A emenda foi apresentada pelo líder do PL na Câmara, deputado Sóstenes Cavalcante, e defendia um modelo em que os trabalhadores atuariam quatro dias por semana, com três dias de descanso.
Apesar da defesa da bancada liberal, parlamentares ligados à esquerda votaram contra a proposta. O destaque acabou rejeitado pela maioria da comissão, gerando críticas de setores que defendem jornadas mais flexíveis e melhores condições de trabalho.
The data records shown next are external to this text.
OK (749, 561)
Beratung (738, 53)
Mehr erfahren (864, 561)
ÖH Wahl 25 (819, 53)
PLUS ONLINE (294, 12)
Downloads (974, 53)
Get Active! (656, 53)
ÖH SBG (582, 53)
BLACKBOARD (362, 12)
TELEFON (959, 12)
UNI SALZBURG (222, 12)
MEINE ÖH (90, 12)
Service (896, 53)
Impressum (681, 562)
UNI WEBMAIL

A proposta principal em discussão estabelece a escala 5x2, com jornada semanal de 40 horas. Antes da votação do texto-base, o PL tentou incluir a alternativa 4x3, considerada por apoiadores como um modelo mais benéfico ao trabalhador brasileiro.
Durante o debate, houve embate entre governo e oposição. A deputada Erika Hilton, relatora de uma das PECs analisadas, classificou a iniciativa do PL como uma “manobra” para dificultar a aprovação do relatório final.
Integrantes da oposição, por outro lado, afirmaram que a rejeição da proposta mostrou contradição de partidos de esquerda, como PSOL e PT, ao votarem contra um modelo que ampliaria os dias de descanso dos trabalhadores.
A votação reacendeu o debate sobre redução da jornada de trabalho no Brasil e os diferentes modelos defendidos no Congresso Nacional.